今回,瑞雲舎が復刊した「ちびくろさんぼ」をなつかしむのもよい。だが,図書館員にとっては,資料選択や提供について新しい側面をもたらし図書館の存在意義を考えさせる資料だった,と再認識する復刊でもある。

 と、これは確かそうだと思うのですが、続けて、

「ちびくろさんぼ」論争以降,図書館は閉鎖空間ではなく,国際社会と連動し日々成長する場との認識は,多文化サービスの広まりとなって現れている。

 って、そうですか?

 多文化サービスの広まりは、やはり1990年の入管法改正によって、かつて日本から南米等へ移住した人たちの子孫が合法的に単純労働者として日本国内で働けるようになり、実際そうした人たちの来日が飛躍的に増加したことが直接の契機でしょう。

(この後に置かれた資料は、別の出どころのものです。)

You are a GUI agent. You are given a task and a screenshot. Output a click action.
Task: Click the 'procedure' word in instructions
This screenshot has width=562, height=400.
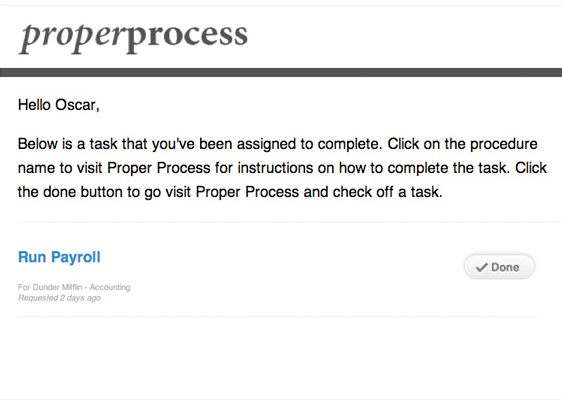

 それまでのように、韓国及び朝鮮籍の人と中国籍の人とで在住外国人の9割以上を占めるような状況が続いていれば、図書館での多文化サービスの広まりはもっと鈍いものになっていた筈です。

 「認識の広まりが、多文化サービスの広まりにつながった」という井上さんの意図はわかるような気はしますが、この部分ちょっと書き急ぎすぎていると思います。

 因みに、井上さんは更に続けて、

また,この本の絶版・復刊は出版流通ビジネスの政治的経済的思惑と連動し,図書館に課題をもたらしつづけていることを示している。

 ともお書きです。これも少し「書き急ぎすぎ」の感ががあります。89年頃の絶版以後これまでの『ちびくろさんぼ』(海賊版やリメイクを含む)は、むしろ大きな経済的リスクを背負った出版だったと言えますから。ただ、『シナのごにんきょうだい』や『ちびくろさんぼ』の様子を見て、他にこういうおいしい出版ネタはないかと物色を始めた出版者は確実に存在するような気はしますね。